#### Exercise instructions
Reproduce word for word the lines between those holding "Бизнес центр (39, 611)" and "Светодиоды (36, 201)", inclusive, and nothing else from the data below.

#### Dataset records
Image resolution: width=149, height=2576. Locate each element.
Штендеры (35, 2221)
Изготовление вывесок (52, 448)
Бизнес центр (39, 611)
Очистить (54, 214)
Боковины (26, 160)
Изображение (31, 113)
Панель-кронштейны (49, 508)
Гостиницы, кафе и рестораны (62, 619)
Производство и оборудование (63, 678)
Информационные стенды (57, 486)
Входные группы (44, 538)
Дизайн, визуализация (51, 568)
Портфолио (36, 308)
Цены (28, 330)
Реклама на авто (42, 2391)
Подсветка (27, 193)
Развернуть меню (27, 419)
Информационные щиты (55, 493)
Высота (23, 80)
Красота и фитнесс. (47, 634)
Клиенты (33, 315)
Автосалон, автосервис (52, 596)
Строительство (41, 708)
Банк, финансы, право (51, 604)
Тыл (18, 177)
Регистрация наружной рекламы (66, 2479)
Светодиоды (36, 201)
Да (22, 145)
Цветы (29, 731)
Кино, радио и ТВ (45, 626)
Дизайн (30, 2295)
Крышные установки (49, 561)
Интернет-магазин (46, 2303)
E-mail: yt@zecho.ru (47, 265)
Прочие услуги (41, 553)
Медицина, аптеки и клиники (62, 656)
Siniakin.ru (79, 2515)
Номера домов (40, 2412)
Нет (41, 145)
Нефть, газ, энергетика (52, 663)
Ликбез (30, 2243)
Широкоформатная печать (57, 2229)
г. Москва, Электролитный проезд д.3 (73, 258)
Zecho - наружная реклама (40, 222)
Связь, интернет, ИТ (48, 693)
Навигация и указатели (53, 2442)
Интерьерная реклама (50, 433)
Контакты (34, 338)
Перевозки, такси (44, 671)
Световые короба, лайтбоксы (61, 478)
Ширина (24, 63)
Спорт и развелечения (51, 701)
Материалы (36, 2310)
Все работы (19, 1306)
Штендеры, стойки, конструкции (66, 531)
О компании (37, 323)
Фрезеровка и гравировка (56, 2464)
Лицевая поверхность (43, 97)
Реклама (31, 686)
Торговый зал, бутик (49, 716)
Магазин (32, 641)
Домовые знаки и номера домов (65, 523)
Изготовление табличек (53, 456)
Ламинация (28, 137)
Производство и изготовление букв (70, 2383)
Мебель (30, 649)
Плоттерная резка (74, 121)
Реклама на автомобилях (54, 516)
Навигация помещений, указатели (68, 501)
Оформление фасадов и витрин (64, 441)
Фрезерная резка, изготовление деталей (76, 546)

#### Written reply
Бизнес центр (39, 611)
Очистить (54, 214)
Боковины (26, 160)
Изображение (31, 113)
Панель-кронштейны (49, 508)
Гостиницы, кафе и рестораны (62, 619)
Производство и оборудование (63, 678)
Информационные стенды (57, 486)
Входные группы (44, 538)
Дизайн, визуализация (51, 568)
Портфолио (36, 308)
Цены (28, 330)
Реклама на авто (42, 2391)
Подсветка (27, 193)
Развернуть меню (27, 419)
Информационные щиты (55, 493)
Высота (23, 80)
Красота и фитнесс. (47, 634)
Клиенты (33, 315)
Автосалон, автосервис (52, 596)
Строительство (41, 708)
Банк, финансы, право (51, 604)
Тыл (18, 177)
Регистрация наружной рекламы (66, 2479)
Светодиоды (36, 201)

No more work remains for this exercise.